[Passage given]
The Georgia Bulldogs and Alabama Crimson Tide aren’t your normal college football rivalry. But lately, when these two teams meet, everything has been on the line.
The Georgia and Alabama football teams haven’t been historic rivals in the same way that the Auburn vs. Alabama or Florida vs. Georgia provides the heat of decades of mutual enmity. But in 2022, Georgia and Alabama dominated the college football landscape in a way that had them staring each other down, even when they weren’t on the field together.
2022 began with Georgia knocking off Alabama in the National Championship game, 33-18. Alabama was ranked No. 1 to begin the 2022-23 season with the defending champion Bulldogs at No. 2. There were no regular season matchups this season but they were battling for the top spot in the rankings until Alabama took losses at the hands of Tennessee and LSU. The SEC is even considering tinkering with its schedule structure to make sure these two powerhouses are playing more often in the regular season.

[Dataset]
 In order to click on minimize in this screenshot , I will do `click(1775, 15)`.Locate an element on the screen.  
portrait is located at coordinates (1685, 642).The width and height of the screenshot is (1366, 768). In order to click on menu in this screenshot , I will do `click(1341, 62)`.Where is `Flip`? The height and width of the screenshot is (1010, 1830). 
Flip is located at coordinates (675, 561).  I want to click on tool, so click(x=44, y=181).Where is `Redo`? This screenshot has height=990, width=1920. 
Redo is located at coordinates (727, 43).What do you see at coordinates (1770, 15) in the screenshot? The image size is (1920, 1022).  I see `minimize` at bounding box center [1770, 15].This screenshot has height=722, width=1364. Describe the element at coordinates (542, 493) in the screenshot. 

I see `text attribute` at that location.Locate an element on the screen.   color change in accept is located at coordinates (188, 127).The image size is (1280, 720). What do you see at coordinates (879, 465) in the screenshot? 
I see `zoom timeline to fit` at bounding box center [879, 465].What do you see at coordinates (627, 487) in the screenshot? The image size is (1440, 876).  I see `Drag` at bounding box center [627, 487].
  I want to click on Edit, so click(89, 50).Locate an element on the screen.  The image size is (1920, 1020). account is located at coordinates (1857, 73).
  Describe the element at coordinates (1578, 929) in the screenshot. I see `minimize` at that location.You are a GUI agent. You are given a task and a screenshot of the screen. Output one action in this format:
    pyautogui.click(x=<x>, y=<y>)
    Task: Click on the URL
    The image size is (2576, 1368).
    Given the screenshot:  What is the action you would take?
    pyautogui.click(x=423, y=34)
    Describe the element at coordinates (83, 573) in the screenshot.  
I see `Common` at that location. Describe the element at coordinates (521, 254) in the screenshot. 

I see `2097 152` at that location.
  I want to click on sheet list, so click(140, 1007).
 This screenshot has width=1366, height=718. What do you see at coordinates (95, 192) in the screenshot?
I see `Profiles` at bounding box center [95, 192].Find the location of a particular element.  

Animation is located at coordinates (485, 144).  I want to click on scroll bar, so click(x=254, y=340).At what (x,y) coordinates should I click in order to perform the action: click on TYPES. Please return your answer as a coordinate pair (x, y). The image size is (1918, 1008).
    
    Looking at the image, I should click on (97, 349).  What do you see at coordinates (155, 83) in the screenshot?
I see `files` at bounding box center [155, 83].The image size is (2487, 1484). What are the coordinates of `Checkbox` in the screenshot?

[Your tasks]
- A) Please reproduce word for word the part of the passage on the Georgia–Alabama rivalry starting at "The Georgia Bulldogs" and ending at "on the line.".
- B) Using the passage on the Georgia–Alabama rivalry, answer these:
(i) What was the final score of the National Championship game that opened 2022?
(ii) What ranking did Georgia hold at the start of the 2022-23 season?
(iii) Which two teams handed Alabama losses?
- C) Name every college football team mentioned in the passage on the Georgia–Alabama rivalry.

[Completed exercise]
- A)
The Georgia Bulldogs and Alabama Crimson Tide aren’t your normal college football rivalry. But lately, when these two teams meet, everything has been on the line.

- B)
(i) 33-18, with Georgia winning.
(ii) No. 2.
(iii) Tennessee and LSU.

- C) Georgia Bulldogs, Alabama Crimson Tide, Auburn, Florida, Tennessee, LSU